**Problem requirements**
Can you pull out each line of the data below that includes the word "Task"?

**Input data**
========================================================================

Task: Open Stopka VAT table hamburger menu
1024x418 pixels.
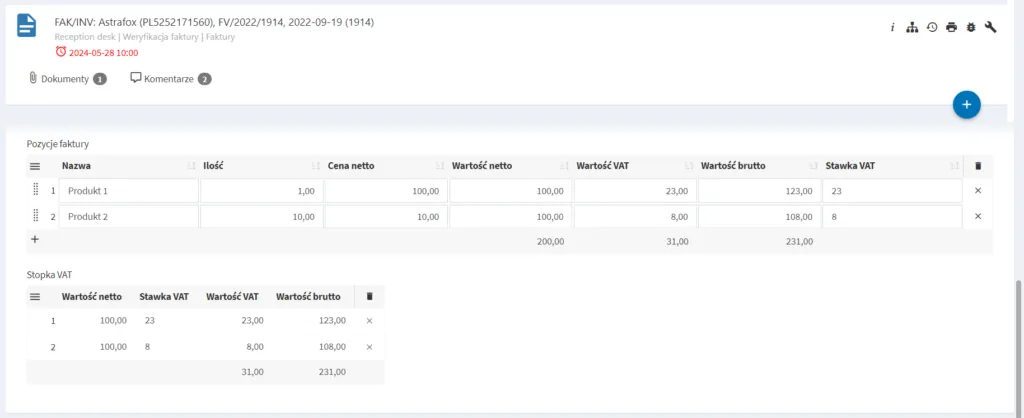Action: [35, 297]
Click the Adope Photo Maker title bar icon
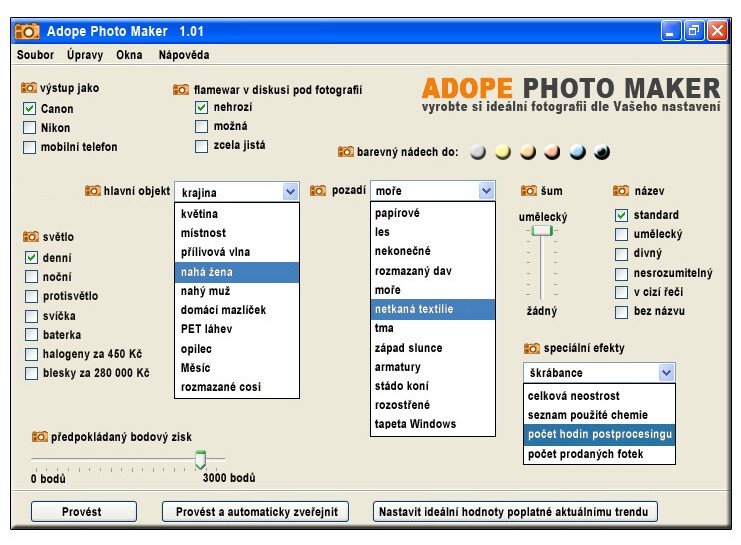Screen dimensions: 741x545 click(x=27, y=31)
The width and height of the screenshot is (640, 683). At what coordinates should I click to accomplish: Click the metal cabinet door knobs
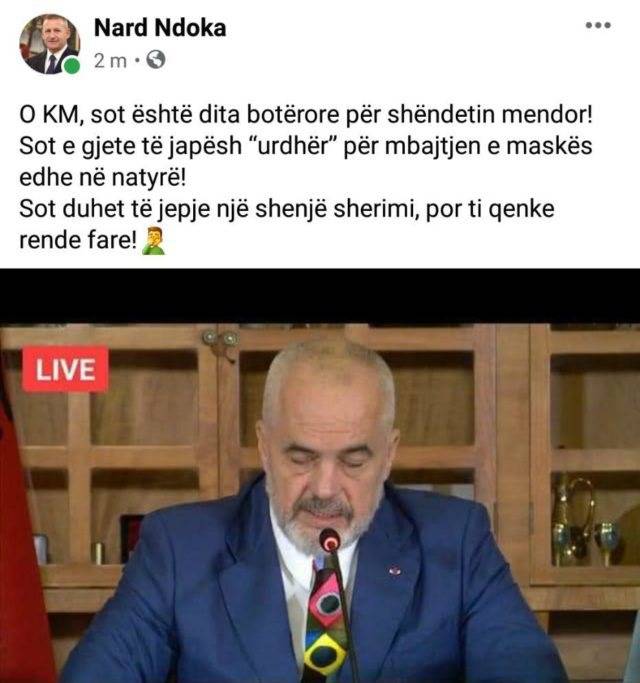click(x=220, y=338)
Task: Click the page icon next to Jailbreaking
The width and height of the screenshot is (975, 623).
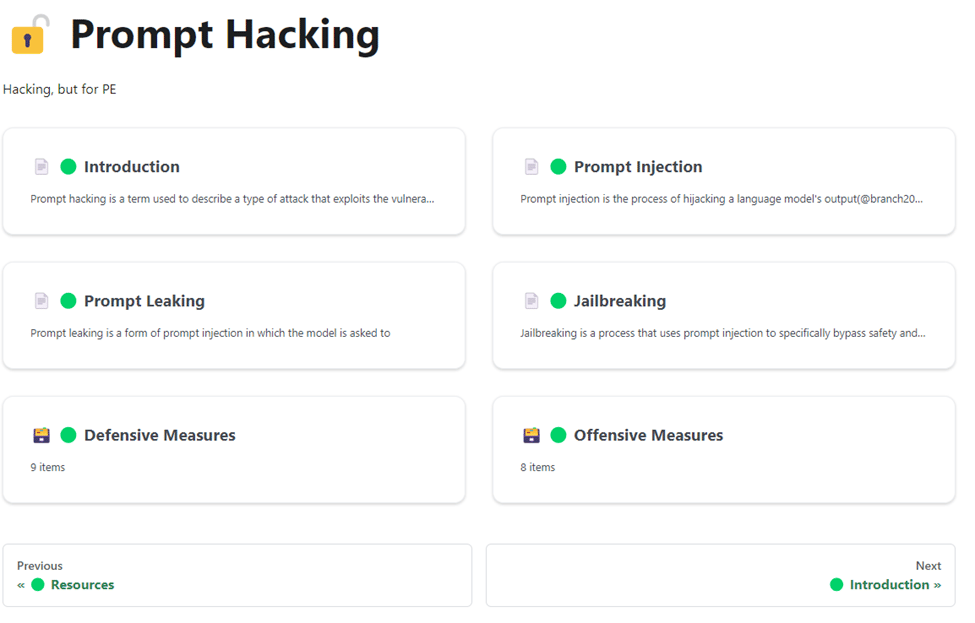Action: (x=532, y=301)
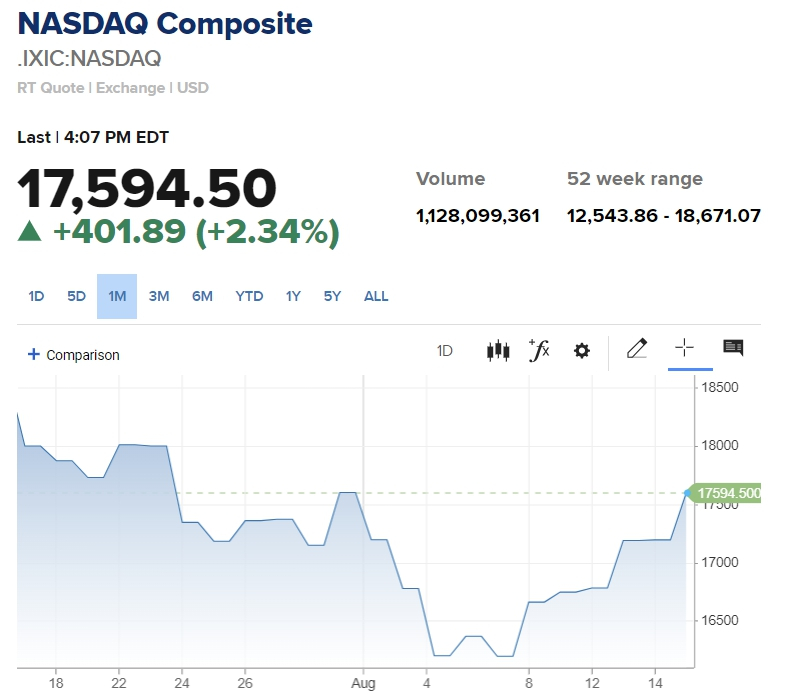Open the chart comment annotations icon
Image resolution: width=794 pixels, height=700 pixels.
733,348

========================================================================

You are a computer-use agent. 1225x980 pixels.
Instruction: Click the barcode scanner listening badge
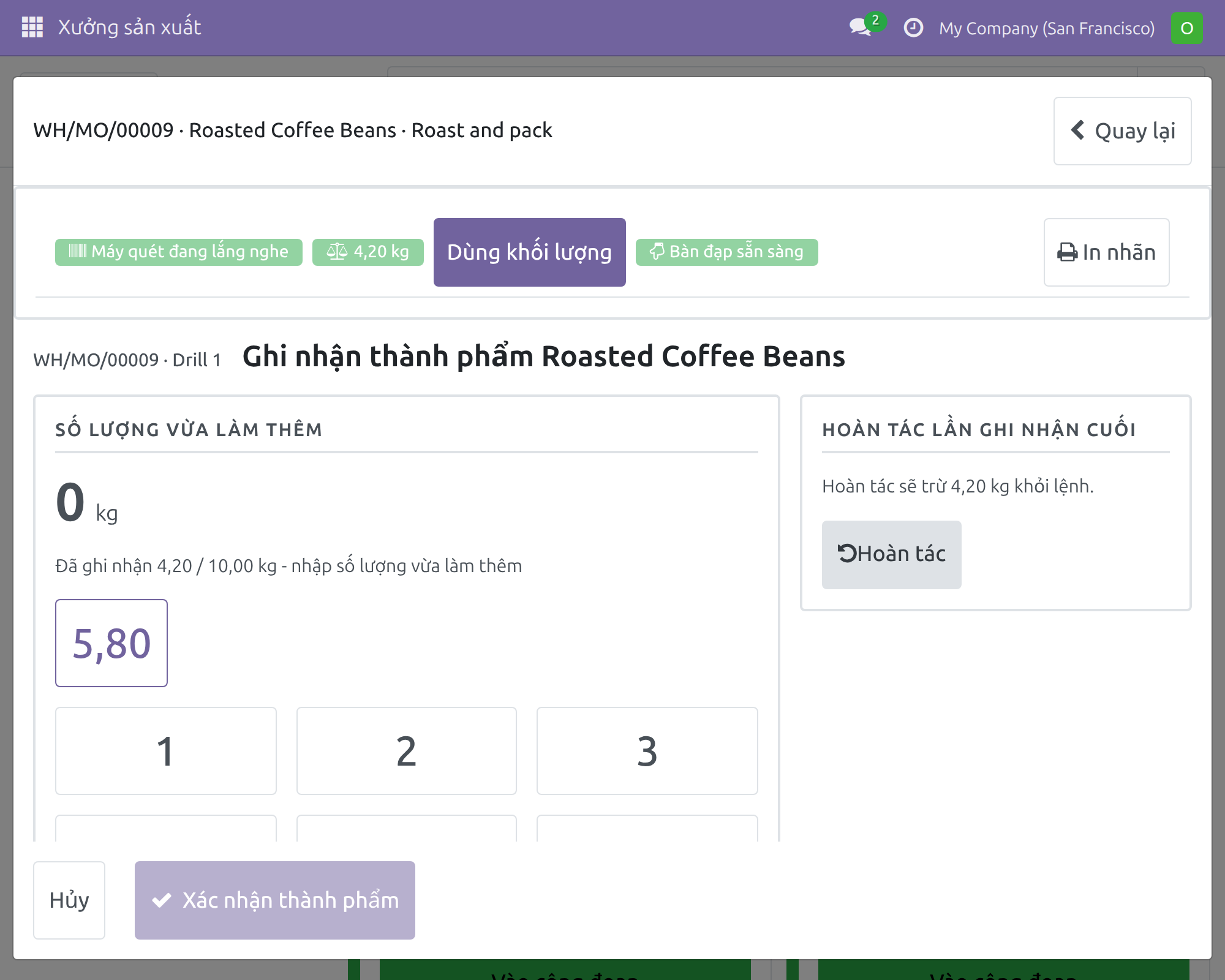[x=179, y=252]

========================================================================

**Output of the exercise**
Task: Open Stopka VAT table hamburger menu
Task: Click the page icon next to Jailbreaking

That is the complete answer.